In Nevada, voter identification is conducted at the beginning of the process. In order to register to vote, individuals must present a valid photo ID. Additionally, their signature is required on the necessary documents.

Throughout the voting process, it is the signature that serves as the key verification element.

“When you cast your vote, they verify up to four signature samples, including the one on file with the register of voters. At least two of these signatures must match,” explains Fred Lokken, a Political Science Professor at Truckee Meadows Community College. He emphasizes that if the signatures do not match, your ballot will need to be corrected. This system has been in place for decades and there have been no significant or noteworthy cases of documented fraud.”

David Gibbs believes that simply presenting an ID and signing a document is not sufficient.

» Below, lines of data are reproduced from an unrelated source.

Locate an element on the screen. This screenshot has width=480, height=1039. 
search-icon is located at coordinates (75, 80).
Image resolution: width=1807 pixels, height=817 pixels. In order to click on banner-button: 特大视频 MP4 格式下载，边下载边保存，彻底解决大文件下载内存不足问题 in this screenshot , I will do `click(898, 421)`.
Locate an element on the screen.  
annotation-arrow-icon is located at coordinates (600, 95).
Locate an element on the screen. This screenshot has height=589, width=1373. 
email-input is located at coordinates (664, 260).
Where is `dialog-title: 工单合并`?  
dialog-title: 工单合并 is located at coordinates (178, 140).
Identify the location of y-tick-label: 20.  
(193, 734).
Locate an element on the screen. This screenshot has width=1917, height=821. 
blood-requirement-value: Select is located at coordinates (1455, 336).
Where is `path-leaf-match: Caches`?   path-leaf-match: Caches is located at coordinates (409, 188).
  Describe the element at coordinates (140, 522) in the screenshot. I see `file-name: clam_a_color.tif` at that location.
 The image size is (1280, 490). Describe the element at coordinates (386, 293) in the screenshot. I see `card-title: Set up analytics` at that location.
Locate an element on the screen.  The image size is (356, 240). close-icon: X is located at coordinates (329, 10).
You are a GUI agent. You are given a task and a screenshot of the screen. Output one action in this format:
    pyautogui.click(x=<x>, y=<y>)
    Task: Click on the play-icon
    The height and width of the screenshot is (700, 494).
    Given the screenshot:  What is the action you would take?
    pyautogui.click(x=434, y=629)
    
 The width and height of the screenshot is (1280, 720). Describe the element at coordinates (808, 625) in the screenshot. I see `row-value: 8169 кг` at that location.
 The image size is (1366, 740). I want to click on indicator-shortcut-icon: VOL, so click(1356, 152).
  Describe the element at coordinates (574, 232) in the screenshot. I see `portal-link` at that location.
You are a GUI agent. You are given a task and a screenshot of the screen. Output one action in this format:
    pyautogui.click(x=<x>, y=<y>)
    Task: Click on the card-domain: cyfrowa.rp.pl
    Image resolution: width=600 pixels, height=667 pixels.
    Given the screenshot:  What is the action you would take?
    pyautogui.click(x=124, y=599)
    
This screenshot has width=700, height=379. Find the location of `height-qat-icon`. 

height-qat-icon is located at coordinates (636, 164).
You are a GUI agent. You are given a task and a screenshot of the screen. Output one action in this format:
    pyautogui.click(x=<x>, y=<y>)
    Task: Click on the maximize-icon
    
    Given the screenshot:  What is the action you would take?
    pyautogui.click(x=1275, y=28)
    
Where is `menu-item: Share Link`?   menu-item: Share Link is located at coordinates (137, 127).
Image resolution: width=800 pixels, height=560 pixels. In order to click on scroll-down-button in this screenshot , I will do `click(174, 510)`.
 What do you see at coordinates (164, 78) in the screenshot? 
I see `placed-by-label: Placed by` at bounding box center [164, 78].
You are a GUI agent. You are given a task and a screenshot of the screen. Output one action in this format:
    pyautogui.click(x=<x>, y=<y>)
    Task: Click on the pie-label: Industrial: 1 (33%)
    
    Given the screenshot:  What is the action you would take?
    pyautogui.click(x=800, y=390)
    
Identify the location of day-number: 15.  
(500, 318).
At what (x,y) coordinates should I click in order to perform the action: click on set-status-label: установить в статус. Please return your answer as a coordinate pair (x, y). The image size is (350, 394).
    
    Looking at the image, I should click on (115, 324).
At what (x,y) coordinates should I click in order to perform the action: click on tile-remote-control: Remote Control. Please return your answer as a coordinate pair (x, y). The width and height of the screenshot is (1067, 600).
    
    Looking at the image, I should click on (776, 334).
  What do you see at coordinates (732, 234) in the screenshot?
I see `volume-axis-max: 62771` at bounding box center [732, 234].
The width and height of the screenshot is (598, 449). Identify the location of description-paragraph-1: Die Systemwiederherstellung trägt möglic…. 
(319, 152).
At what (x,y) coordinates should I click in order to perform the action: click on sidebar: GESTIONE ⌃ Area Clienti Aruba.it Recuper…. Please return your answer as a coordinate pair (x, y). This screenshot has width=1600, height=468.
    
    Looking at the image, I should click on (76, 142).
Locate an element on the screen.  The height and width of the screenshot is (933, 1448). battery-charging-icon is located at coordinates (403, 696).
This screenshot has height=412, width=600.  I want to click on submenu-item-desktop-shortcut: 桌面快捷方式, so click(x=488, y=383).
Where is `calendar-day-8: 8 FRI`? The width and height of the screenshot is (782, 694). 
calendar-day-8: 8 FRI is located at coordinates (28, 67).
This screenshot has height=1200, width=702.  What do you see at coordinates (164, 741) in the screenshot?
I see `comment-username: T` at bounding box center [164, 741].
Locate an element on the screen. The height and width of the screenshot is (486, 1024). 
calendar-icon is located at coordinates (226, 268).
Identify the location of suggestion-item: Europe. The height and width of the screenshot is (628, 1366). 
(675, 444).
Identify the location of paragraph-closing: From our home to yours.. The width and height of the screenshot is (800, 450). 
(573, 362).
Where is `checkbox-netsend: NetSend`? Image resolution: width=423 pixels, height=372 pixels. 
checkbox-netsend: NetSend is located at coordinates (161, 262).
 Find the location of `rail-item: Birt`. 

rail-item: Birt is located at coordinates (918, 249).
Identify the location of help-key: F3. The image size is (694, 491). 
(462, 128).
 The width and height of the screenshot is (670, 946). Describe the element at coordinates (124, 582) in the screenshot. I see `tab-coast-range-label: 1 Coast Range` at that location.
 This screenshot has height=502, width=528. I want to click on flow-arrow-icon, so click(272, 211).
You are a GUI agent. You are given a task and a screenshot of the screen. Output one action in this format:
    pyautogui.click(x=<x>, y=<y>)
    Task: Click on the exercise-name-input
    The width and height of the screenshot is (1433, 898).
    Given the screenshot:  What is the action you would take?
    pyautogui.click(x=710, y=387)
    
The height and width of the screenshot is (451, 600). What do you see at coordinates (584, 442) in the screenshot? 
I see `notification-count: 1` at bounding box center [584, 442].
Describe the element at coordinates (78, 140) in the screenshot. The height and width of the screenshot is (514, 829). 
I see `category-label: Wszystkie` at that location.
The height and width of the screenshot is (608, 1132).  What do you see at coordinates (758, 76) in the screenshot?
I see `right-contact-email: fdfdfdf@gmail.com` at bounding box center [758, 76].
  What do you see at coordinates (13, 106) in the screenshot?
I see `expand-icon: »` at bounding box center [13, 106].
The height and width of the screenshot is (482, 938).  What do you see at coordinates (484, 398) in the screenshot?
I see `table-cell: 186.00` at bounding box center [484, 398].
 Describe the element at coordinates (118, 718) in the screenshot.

The PAC “Repair the Vote” is currently circulating an initiative petition that seeks to amend the state constitution. The proposed amendment aims to mandate the use of photo identification for voting, both at polling places and through mail-in balloting.

“People should be aware that when they vote, they are casting a ballot in their own name. It is crucial to understand that everyone else is also exercising this right,” explains Gibbs. “We have all heard stories about voter fraud happening across the entire country.”

The “Repair the Vote” website states that in 2020, there were several incidents in Nevada involving mail-in ballots and voters who cast their votes without a legally recognized photo ID.

Only one instance of voter fraud was recorded in Nevada in 2020.

A man attempted to cast votes using both his own name and his deceased wife’s name. As a result of a plea deal, he was found guilty of committing multiple voting offenses within the same election.

According to Lokken, the imposition of voter ID laws in certain states has only resulted in preventing certain individuals from exercising their right to vote.

According to Gibbs, the argument that implementing Voter I.D. laws would disenfranchise voters has been raised in various states and locations. However, he claims that no one has actually lost their ability to vote as a result of these laws being put in place.

A lawsuit has been filed challenging the Voter I.D. initiative petition in Carson District Court.

The plaintiff argues that the implementation of voter ID laws would impose an unfunded mandate on citizens, as obtaining identification could be costly for some voters. Additionally, the plaintiffs contend that requiring election workers to verify voter identification through documents such as driver’s licenses and social security numbers would necessitate the state to invest in expensive information gathering systems.

The hearing challenging the voter I.D. initiative petition has not yet been scheduled, but Gibbs confirms that the petitions are currently being circulated all across the state.

To successfully advance their cause, they will require over 100,000 signatures from registered voters across Nevada’s four congressional districts.

The deadline for the project is set for June 2024.

The initiative must be passed twice to bring about any changes to the Nevada Constitution. The first vote will take place in 2024, and if successful, it will then be voted on again in 2026. This two-step process ensures that any modifications to the Constitution are thoroughly considered and supported by the voters.